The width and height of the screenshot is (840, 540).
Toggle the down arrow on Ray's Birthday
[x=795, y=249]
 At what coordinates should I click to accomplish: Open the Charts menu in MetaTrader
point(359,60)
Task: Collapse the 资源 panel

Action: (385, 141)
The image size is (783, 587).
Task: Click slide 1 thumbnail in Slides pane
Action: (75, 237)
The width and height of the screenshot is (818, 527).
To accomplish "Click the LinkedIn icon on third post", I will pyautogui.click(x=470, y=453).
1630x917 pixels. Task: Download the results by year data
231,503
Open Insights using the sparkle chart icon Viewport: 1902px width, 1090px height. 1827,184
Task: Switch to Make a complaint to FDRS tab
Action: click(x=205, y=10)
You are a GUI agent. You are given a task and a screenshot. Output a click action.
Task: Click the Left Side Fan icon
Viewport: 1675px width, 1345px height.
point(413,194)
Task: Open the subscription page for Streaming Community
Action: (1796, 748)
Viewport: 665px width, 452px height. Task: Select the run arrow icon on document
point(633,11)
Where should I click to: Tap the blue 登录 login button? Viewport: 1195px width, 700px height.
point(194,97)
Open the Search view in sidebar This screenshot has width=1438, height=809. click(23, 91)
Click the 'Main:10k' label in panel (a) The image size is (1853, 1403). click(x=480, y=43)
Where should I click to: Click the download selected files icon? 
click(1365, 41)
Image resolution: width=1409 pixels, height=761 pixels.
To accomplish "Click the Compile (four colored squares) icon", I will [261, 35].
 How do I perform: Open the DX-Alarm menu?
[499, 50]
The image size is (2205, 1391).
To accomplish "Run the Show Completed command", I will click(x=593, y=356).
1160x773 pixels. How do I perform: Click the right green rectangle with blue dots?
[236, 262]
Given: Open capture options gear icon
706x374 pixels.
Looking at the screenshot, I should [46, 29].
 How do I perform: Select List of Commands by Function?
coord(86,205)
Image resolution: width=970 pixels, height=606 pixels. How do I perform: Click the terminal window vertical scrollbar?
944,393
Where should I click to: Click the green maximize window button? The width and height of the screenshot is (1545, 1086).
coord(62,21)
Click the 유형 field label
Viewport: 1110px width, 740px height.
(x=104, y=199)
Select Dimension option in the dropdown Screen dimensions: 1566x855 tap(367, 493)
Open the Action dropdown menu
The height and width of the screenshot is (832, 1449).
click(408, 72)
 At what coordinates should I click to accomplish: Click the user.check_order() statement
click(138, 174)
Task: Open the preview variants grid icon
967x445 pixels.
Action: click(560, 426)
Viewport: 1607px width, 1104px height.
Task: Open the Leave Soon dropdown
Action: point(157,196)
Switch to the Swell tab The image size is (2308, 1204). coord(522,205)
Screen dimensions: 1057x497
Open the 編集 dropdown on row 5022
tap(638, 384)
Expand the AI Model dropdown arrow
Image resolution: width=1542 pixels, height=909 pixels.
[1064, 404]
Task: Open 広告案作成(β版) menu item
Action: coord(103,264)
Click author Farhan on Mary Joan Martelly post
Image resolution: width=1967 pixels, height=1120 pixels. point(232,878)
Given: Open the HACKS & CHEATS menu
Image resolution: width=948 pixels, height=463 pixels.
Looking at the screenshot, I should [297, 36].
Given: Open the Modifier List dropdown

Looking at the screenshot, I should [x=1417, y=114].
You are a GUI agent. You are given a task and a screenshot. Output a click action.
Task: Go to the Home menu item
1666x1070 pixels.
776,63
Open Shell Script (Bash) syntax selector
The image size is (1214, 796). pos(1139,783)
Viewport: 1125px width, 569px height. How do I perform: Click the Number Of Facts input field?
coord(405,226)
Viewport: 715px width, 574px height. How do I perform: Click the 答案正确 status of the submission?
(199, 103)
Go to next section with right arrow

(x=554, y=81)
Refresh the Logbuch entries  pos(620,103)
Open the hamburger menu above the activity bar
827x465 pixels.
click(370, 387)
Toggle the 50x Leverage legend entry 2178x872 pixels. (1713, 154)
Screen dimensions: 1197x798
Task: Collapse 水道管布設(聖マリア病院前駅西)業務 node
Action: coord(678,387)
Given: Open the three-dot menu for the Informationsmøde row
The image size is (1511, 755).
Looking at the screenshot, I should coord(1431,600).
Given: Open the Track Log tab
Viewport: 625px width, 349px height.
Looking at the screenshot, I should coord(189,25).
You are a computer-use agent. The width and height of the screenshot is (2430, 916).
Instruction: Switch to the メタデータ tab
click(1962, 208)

══════════════════════════════

WHAT YOU ARE ASKED TO DO> What lines of the data include the word "will"? Copy each of them.

ANSWER TO THE EXERCISE>
To accomplish "Click the LinkedIn icon on third post", I will pyautogui.click(x=470, y=453).
To accomplish "Click the Compile (four colored squares) icon", I will [261, 35].
To accomplish "Run the Show Completed command", I will click(x=593, y=356).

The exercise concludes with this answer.